Problem using LFSR random number generator in CUDA FORTRAN

I’ve been trying to port this random number generator into CUDA. It’s a linear feedback shift register RNG, which satisfies the park-miller minimum standard. The source code can be found here: http://www.physics.udel.edu/~bnikolic/teaching/phys660/F90/rlfsr113.f90

After seeding, the random numbers are generated like so:

      b  = ishft(ieor(ishft(z1,6),z1),-13)
      z1 = ieor(ishft(iand(z1,-2),18),b)

      b  = ishft(ieor(ishft(z2,2),z2),-27)
      z2 = ieor(ishft(iand(z2,-8),2),b)

      b  = ishft(ieor(ishft(z3,13),z3),-21)
      z3 = ieor(ishft(iand(z3,-16),7),b)

      b  = ishft(ieor(ishft(z4,3),z4),-12)
      z4 = ieor(ishft(iand(z4,-128),13),b)

      rand_num=ishft( ieor(ieor(ieor(z1,z2),z3),z4) , -1)*4.656612873077d-10

When this works correctly, I get a uniform distribution of random reals between 0 and 1. The problem is, when I port this random number generator into CUDA, I don’t get the same numbers, and I get negative numbers as well. I figured out that the problem was to do with the fact that in FORTRAN, when you do a negative bit shift to a negative 32-bit integer, it cycles back to the highest positive integer (e.g, ISHFT(-4,-1) = 2147483646
). But when I do the same on CUDA, the number stays negative (e.g, ISHFT(-4,-1) = -2).

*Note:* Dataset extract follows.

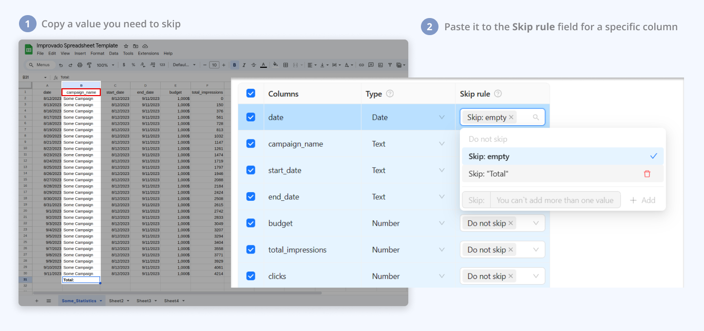Screen dimensions: 704x331
Task: Click the undo arrow in toolbar
Action: pyautogui.click(x=61, y=65)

Is there a way to set it so that CUDA gets the same results as the CPU? Is it something to do with unsigned integers perhaps?

Hi Tom,

But when I do the same on CUDA, the number stays negative (e.g, ISHFT(-4,-1) = -2).

Do you have an example I could try? When I do an ISHFT(-4,-1) I get the same answers on both the CPU and GPU.

  • Mat
$ cat testishft.f90
	module testshift
	  
        integer, allocatable, dimension(:) :: arr 
        integer, allocatable, dimension(:), device :: arrD

	contains
	
	attributes(global) subroutine testshft ()
        integer ix
        ix = (blockidx%x-1)*blockdim%x + threadidx%x
        arrD(ix) = ISHFT(-4,-1)
	end subroutine testshft

	end module testshift

        program foo
        use testshift

        integer i
        allocate(arr(32), arrD(32))
        call testshft<<<1,32>>>()
        arr=arrD 
        i = ISHFT(-4,-1)
        print *, i, arr(1)
	end
$ pgf90 testishft.f90 -Mcuda; a.out
   2147483646   2147483646

The problem occurs when I use a variable inside the ISHFT function. For example, if instead of ISHFT(-4,-1) I had ISHFT(d_num,-1), where d_num is a device integer set equal to 4, then I get the wrong answer. I’ve written I piece of code exactly like yours, except using ‘d_num’ in the kernel and ‘num’ in the host:

module testshift 

  integer, allocatable, dimension(:) :: arr 
  integer, allocatable, dimension(:), device :: arrD 
  integer, device :: d_num = -4
  
contains 

  attributes(global) subroutine testshft () 
    integer ix 
    ix = (blockidx%x-1)*blockdim%x + threadidx%x 
    arrD(ix) = ISHFT(d_num,-1)
  end subroutine testshft

end module testshift

program foo 
  use testshift 

  integer :: i, num = -4
  allocate(arr(32), arrD(32)) 
  call testshft<<<1,32>>>() 
  arr=arrD
  i = ISHFT(num,-1) 
  print *, i, arr(1)
end program foo

This is what I get after making those changes:

./a.out 
   2147483646           -2

Thanks for the help btw. Do you know how I could get around this problem?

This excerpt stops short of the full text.